This week, we’re continuing our discourse on risk mitigation; looking at how a strong team can prepare you for project unknowns.
If you haven’t read the HBR article yet, now is the time!
Constructing a Team
Conventional wisdom states that the more in-house talent a company can use on a project, the lower the risk. Members with non-specific talents, like project management, budgeting or team building, would often tapped for positions on a build team. We believe that unless there is specific construction knowledge and experience, you should stick to hiring professional services for a build. Here’s why-
A construction team traditionally takes a ‘waterfall’ approach to a build: the output of each contributor, operating within their frame of experience and assumptions, becomes the input of the next. This sequential process creates a range of challenges, constraints, and delays, even before egos are thrown into the mix. It can be overwhelming for the uninitiated.
Before you build a building, you need to build a team.

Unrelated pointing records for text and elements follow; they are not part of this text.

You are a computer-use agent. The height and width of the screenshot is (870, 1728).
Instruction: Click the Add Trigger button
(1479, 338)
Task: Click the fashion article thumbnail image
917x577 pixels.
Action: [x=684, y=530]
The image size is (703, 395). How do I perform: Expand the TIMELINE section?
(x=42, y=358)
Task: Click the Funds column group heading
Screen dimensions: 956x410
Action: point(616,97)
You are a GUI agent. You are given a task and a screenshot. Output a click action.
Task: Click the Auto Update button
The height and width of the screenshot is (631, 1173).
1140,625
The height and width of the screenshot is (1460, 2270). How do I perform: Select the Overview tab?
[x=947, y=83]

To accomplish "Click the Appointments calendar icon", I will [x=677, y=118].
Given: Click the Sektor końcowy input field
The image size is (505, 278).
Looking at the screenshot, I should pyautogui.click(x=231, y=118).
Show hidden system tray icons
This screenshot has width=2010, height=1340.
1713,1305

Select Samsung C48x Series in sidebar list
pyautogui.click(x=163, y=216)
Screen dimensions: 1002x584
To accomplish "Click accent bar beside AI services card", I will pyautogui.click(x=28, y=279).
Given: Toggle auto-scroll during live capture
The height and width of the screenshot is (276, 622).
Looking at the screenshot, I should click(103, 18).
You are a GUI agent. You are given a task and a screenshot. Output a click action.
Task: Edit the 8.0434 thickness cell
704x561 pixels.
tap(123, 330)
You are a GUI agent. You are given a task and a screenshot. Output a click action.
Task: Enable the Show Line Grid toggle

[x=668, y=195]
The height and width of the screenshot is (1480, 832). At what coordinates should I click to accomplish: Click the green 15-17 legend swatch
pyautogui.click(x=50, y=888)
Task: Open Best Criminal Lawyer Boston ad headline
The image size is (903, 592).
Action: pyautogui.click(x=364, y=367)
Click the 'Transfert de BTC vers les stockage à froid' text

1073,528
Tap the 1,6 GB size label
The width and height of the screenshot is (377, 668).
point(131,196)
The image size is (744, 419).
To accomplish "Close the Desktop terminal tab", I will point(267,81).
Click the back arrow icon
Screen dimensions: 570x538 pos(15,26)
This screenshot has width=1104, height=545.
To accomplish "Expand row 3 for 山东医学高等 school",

When contemplating the use of internal (client) resources on a build team, take a critical look at staff capabilities. Be realistic about your team: if you aren’t 100% confident in a prospective member’s skill within a construction framework, it may be more beneficial to replace them with someone that has vetted credentials.
The most common client-staffed positions include:
- Budgeting talent- someone who will manage project accounts to steer you away from over-runs.
- Design talent- a competent resource for drawings/plans.
- Team-building talent- a resource that can manage morale
- Monitoring talent- someone to ensure all milestones are being met on time and (hopefully) on budget.
These roles can and do overlap- especially with highly experienced individuals.
So what makes a good team?
Buy-in. From Everyone.
One of the tenets behind Integrated Project Delivery is that all disciplines in a construction project work as one. A IPD-focused general contractor will manage most relationships and be in the best position to react to unknowns and deal with any disparate personalities.
We’ve all seen this horror story:
Client engages with designer.
Designer designs project based on client’s vision.
Client is happy and has their heart set on this design.
Designer and client engage builders.
Builders low-ball to win bid.
Builder wins the business, engages sub-trades and starts construction.
Issues arise and the change-orders begin….
The project is now delayed and the budget stressed.
The Client is unhappy.
What if the client, designer, architect, builder, subtrades and municipality sat together at the start of a project? Could these issues have been avoided? Perhaps. If the municipality flagged an overlooked detail, the designer could accommodated it in their design, the subtrades would have shared their expertise so the builder could factor it into the cost for the client. Each individual’s past experience could have informed the direction of the project on day one.
Staffing the project properly and having a relationship-oriented team is crucial to managing challenging projects. Having a strong team from the onset will only set you up for success.